CLOX: an executive clock drawing task

  1. Donald R Royalla,b,c,
  2. Jeffrey A Cordesa,
  3. Marsha Polka
  1. aDepartment of Psychiatry, University of Texas, Health Science Center at San Antonio, Texas, USA, bDepartment of Medicine, South Texas Veterans’ Health System, Audie L Murphy Division, Geriatric Research Education Clinical Center (GRECC), cDivision of Clinical Pharmacology
  1. Associate Professor D R Royall, Department of Psychiatry, University of Texas Health Science Center at San Antonio, 7703 Floyd Curl Drive, San Antonio, Texas 78284–7792, USA. Telephone 001 210 567 8545; fax 001 210 567 8509; email: royall{at}uthscsa.edu
  • Received 11 April 1997
  • Revised 29 July 1997
  • Accepted 3 October 1997

Abstract

OBJECTIVE To describe a clock drawing task (CLOX) designed to elicit executive impairment and discriminate it from non-executive constructional failure.

SUBJECTS 90 elderly subjects were studied (45 elderly and well persons from the independent living apartments of a continuing care retirement community and 45 patients with probable Alzheimer’s disease). The clock drawing performance of elderly patients was compared with that of 62 young adult controls.

METHODS Subjects received the CLOX, an executive test (EXIT25), and the mini mental state examination (MMSE). The CLOX is divided into an unprompted task that is sensitive to executive control (CLOX1) and a copied version that is not (CLOX2).
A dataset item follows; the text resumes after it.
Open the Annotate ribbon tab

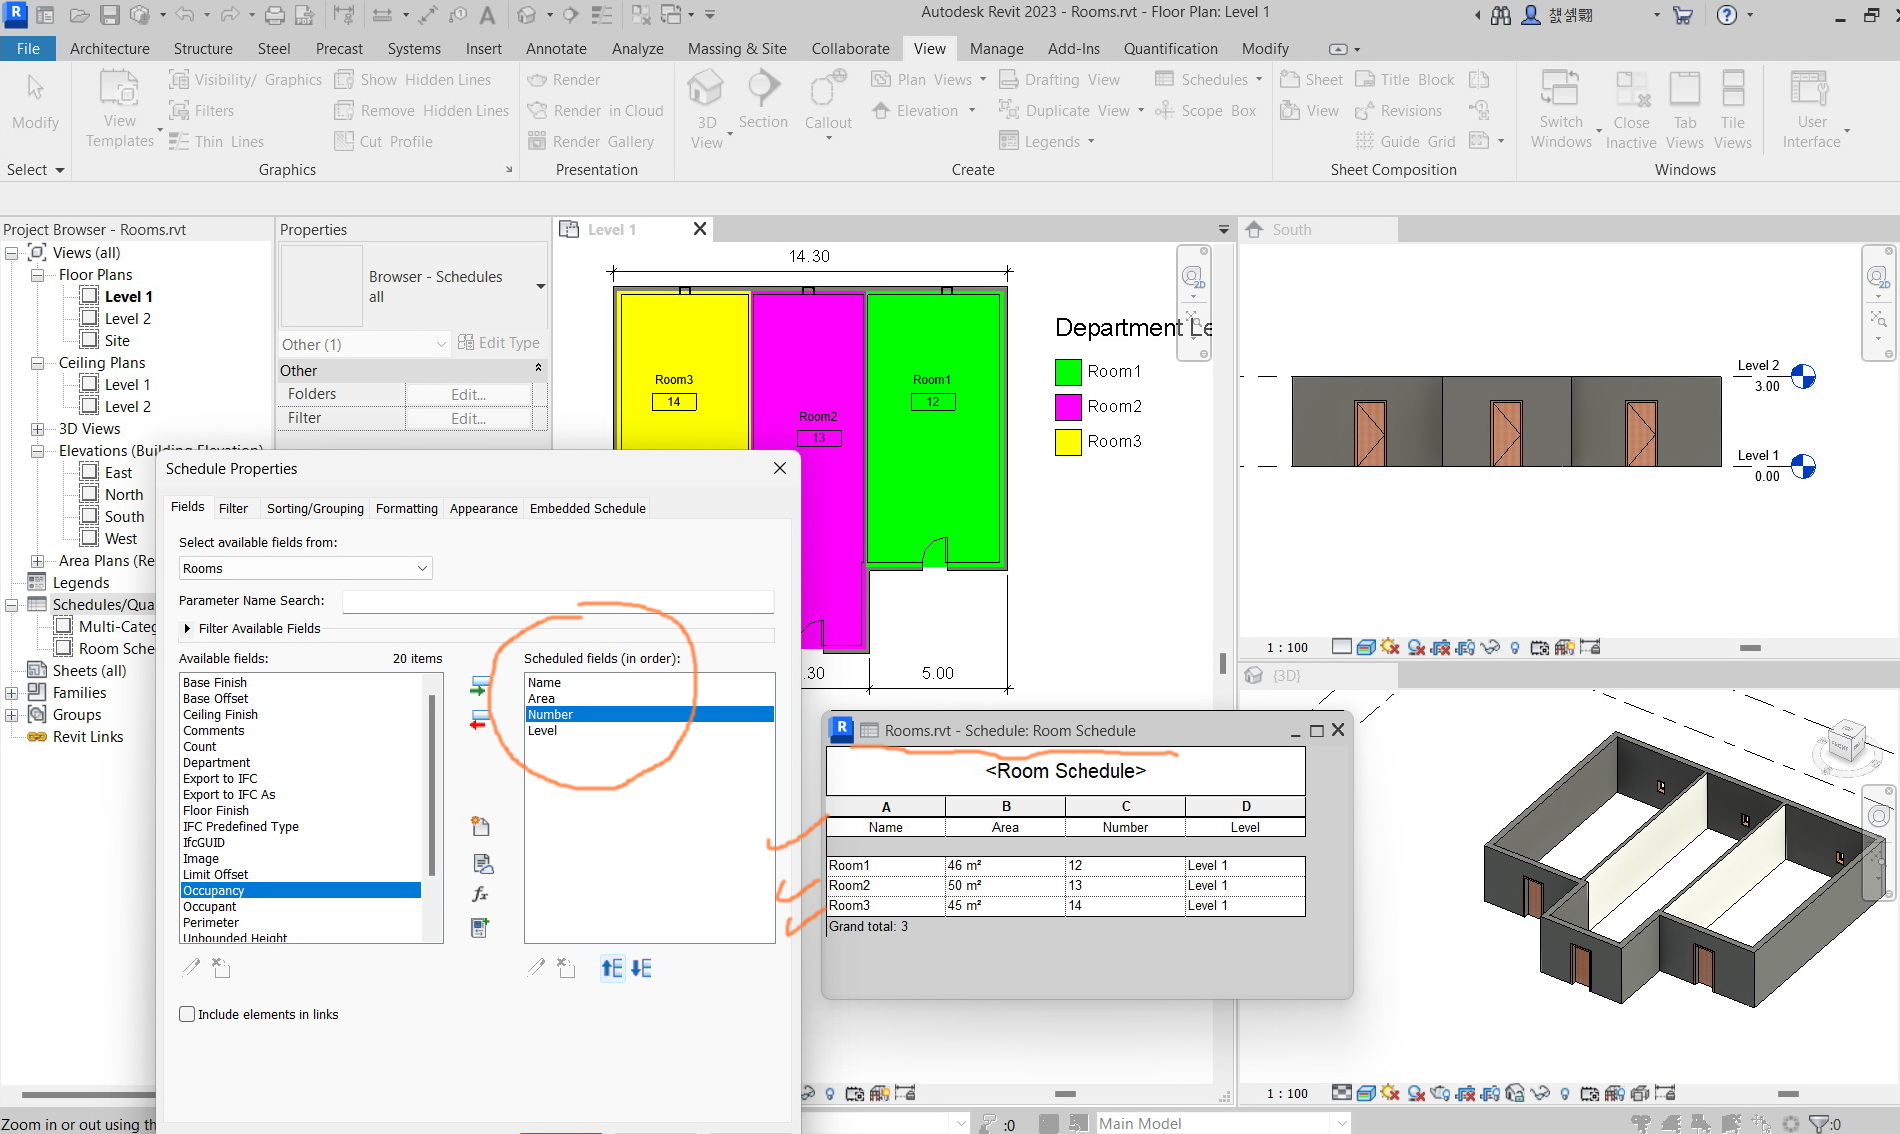tap(556, 48)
Between rater reliability (27 subjects) was high for both subtests.

RESULTS In elderly subjects, CLOX subscores correlated strongly with cognitive severity (CLOX1:r=−0.83 v the EXIT25; CLOX2:r=0.85 v the MMSE). EXIT25 and MMSE scores predicted CLOX1 scores independently of age or education (F(4,82)=50.7, p<0.001;R 2=0.71). The EXIT25 accounted for 68% of CLOX1 variance. Only the MMSE significantly contributed to CLOX2 scores (F(4,72)= 57.2, p<0.001;R 2=0.74). CLOX subscales discriminated between patients with Alzheimer’s disease and elderly controls (83.1% of cases correctly classified; Wilkes’ lambda=0.48, p<0.001), and between Alzheimer’s disease subgroups with and without constructional impairment (91.9% of cases correctly classified; Wilkes’ lambda=0.31, p<0.001).

CONCLUSIONS The CLOX is an internally consistent measure that is easy to administer and displays good inter-rater reliability. It is strongly associated with cognitive test scores. The pattern of CLOX failures may discriminate clinical dementia subgroups.